** START SUPPLIED RECORDS **
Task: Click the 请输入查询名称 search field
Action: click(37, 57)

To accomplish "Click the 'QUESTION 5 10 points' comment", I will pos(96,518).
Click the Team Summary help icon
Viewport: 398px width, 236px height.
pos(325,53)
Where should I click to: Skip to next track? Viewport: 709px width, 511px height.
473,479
** END SUPPLIED RECORDS **
** START SUPPLIED RECORDS **
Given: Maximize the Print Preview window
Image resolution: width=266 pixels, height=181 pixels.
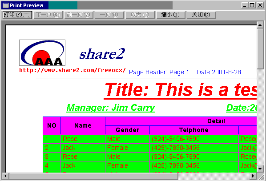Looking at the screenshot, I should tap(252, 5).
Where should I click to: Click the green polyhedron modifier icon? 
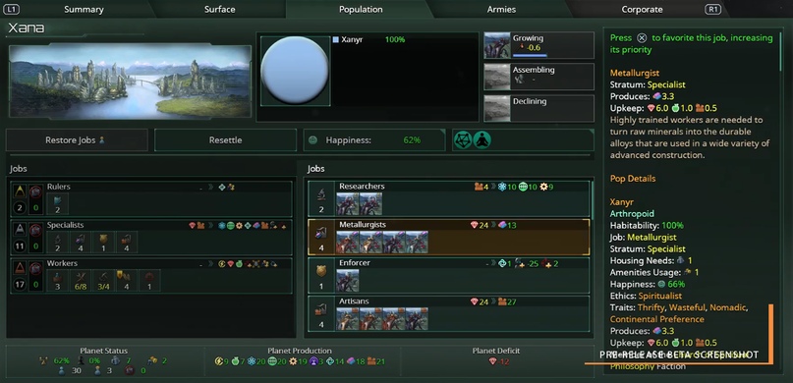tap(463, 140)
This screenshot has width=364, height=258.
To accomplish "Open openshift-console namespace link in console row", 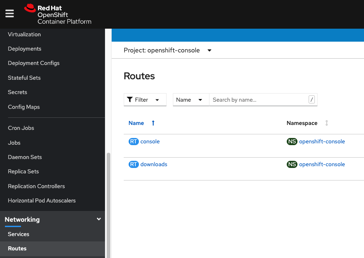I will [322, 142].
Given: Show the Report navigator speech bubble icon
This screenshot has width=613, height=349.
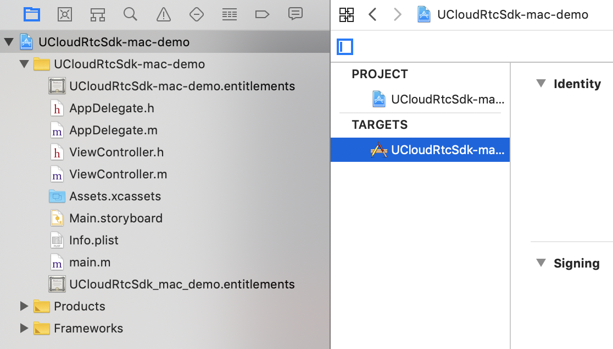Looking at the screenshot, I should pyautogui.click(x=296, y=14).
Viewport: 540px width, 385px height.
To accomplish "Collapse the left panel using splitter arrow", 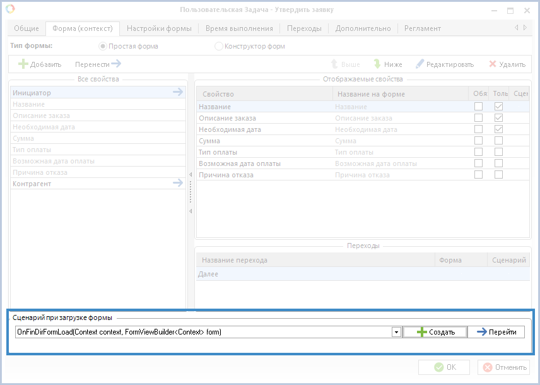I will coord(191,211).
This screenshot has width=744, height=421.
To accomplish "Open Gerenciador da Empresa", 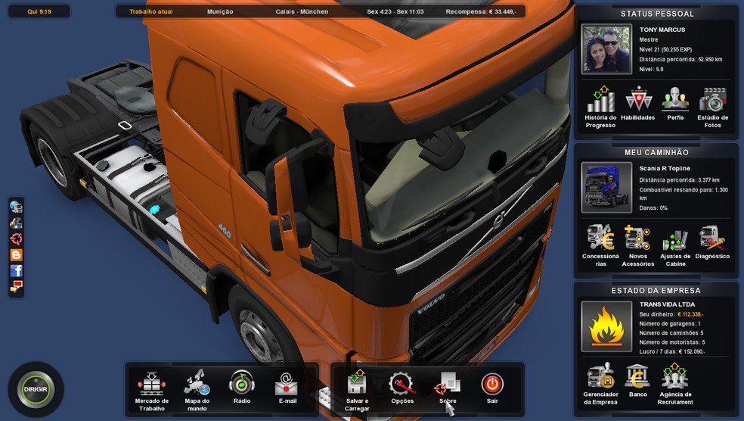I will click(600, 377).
** END SUPPLIED RECORDS **
** START SUPPLIED RECORDS **
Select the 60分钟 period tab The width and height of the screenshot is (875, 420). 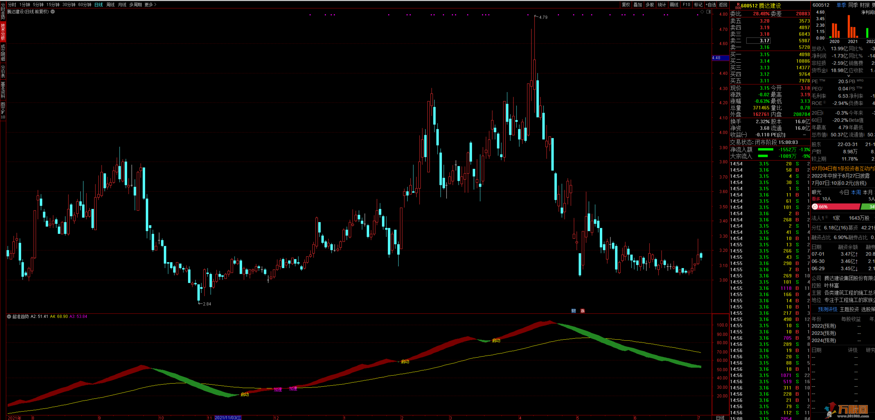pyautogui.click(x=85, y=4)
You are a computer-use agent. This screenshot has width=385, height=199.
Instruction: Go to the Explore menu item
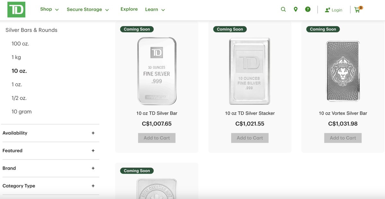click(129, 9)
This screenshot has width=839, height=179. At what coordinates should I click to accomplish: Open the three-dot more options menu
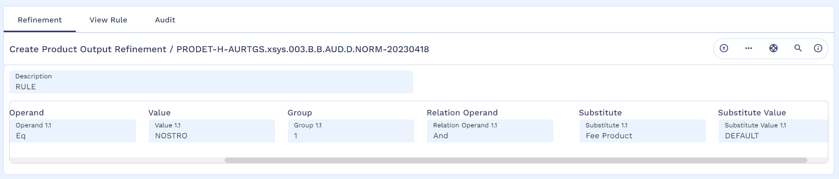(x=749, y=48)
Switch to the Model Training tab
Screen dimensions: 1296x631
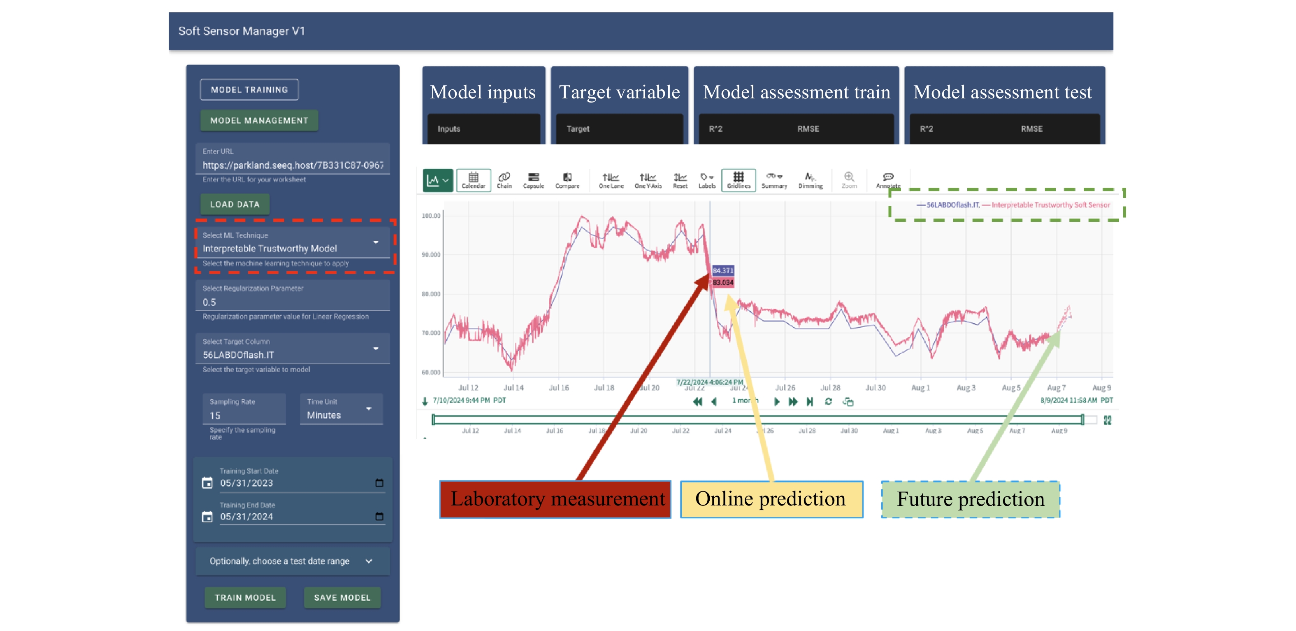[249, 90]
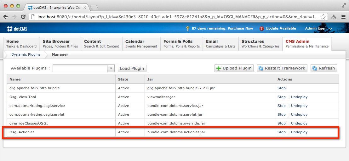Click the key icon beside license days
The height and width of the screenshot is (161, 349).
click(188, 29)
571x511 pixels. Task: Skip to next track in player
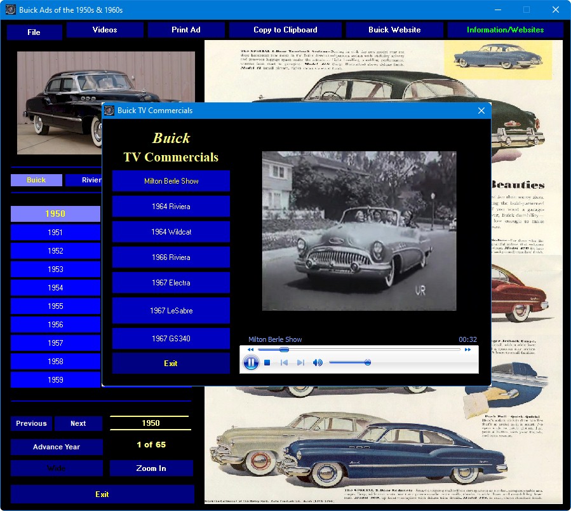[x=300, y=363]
** END SUPPLIED RECORDS **
### AIM OF THE TASK
Copy the records verbatim, beginning at the line containing "You are a computer-use" and continuing through the line containing "[x=300, y=363]", both included. Omit the pictures from your copy.

### OUTPUT
You are a computer-use agent. This screenshot has width=385, height=199.
Instruction: Go to the Explore menu item
click(129, 9)
This screenshot has width=839, height=179. At what coordinates should I click to accomplish: Open the three-dot more options menu
(x=749, y=48)
Switch to the Model Training tab
Screen dimensions: 1296x631
[249, 90]
Click the key icon beside license days
The height and width of the screenshot is (161, 349).
click(188, 29)
571x511 pixels. Task: Skip to next track in player
[x=300, y=363]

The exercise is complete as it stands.